## Aim of the exercise
Express everything from the line containing "Given: Click the" down to the line containing "click(x=285, y=551)" in the material below as a JSON list of strings, one string per line, omitting blank lines.

## Data to use

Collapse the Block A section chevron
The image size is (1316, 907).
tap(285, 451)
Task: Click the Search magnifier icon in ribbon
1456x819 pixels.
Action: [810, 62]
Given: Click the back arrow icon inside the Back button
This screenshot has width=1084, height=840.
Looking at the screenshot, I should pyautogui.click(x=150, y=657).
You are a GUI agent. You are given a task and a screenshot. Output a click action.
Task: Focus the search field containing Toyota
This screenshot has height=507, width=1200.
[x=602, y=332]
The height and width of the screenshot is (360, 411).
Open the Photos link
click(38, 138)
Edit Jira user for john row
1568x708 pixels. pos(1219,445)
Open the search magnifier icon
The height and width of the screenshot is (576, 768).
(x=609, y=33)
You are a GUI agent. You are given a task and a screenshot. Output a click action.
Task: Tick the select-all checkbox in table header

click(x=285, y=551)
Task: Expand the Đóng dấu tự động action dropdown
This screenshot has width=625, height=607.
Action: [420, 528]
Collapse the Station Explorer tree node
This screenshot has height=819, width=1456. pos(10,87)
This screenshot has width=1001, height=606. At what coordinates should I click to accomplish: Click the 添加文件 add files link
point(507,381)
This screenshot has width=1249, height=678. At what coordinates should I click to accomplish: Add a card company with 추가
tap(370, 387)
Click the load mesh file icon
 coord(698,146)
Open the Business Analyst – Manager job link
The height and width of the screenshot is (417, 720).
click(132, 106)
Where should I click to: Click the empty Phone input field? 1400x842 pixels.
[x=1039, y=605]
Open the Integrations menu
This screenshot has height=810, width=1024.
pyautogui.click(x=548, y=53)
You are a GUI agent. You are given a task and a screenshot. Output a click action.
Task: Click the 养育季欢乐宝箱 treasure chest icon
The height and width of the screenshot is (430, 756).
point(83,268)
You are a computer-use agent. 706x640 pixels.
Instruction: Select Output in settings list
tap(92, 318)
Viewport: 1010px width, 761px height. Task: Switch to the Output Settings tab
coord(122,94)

## Correct response
[
  "Given: Click the back arrow icon inside the Back button",
  "This screenshot has width=1084, height=840.",
  "Looking at the screenshot, I should pyautogui.click(x=150, y=657).",
  "You are a GUI agent. You are given a task and a screenshot. Output a click action.",
  "Task: Focus the search field containing Toyota",
  "This screenshot has height=507, width=1200.",
  "[x=602, y=332]",
  "The height and width of the screenshot is (360, 411).",
  "Open the Photos link",
  "click(38, 138)",
  "Edit Jira user for john row",
  "1568x708 pixels. pos(1219,445)",
  "Open the search magnifier icon",
  "The height and width of the screenshot is (576, 768).",
  "(x=609, y=33)",
  "You are a GUI agent. You are given a task and a screenshot. Output a click action.",
  "Task: Tick the select-all checkbox in table header",
  "click(x=285, y=551)"
]